Las sanciones impuestas por Estados Unidos han provocado una contracción económica significativa en Cuba y un aumento en los precios de bienes esenciales. El canciller cubano, Bruno Rodríguez, acusó a Washington de aplicar una política de máxima presión que busca reducir la capacidad del Gobierno cubano para proveer bienes y servicios básicos, generando descontento social.

Rodríguez señaló que las sanciones afectan las principales fuentes de ingreso externo de la economía cubana, especialmente en el sector bancario-financiero. Además, denunció que la Oficina de Control de Activos Extranjeros del Tesoro estadounidense ha impuesto multas a entidades de terceros países por supuestas violaciones del bloqueo a Cuba.

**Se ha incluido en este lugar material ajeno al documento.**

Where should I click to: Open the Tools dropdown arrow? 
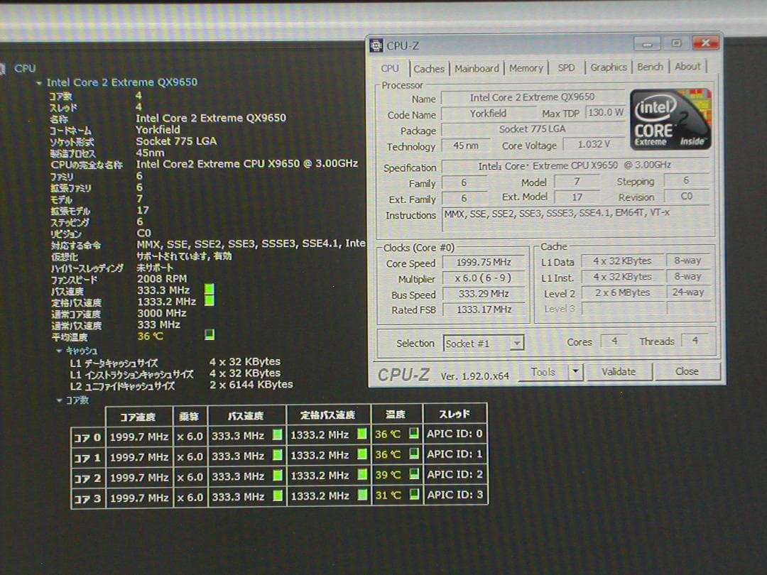click(x=577, y=371)
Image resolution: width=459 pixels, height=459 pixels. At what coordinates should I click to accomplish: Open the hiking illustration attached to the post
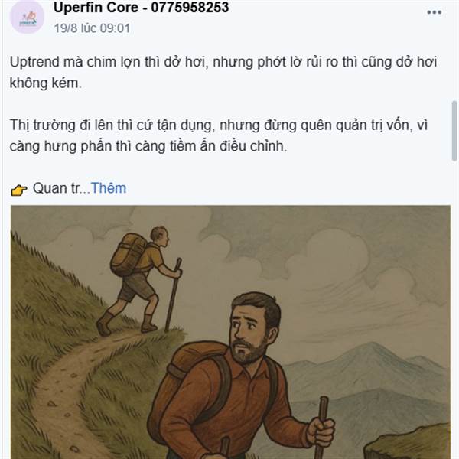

La economía cubana enfrenta una crisis energética que ha paralizado el país, con una contracción acumulada del 15% entre 2020 y 2025. La presión de EE.UU. ha agravado la situación, con apagones frecuentes, servicios públicos mínimos y un aumento generalizado de precios, especialmente de alimentos y medicamentos.

El descontento social se manifiesta en protestas pacíficas y cacerolazos, con ciudadanos exigiendo servicios básicos como energía eléctrica, agua y gas. Estas manifestaciones son ocasionalmente reprimidas por la policía.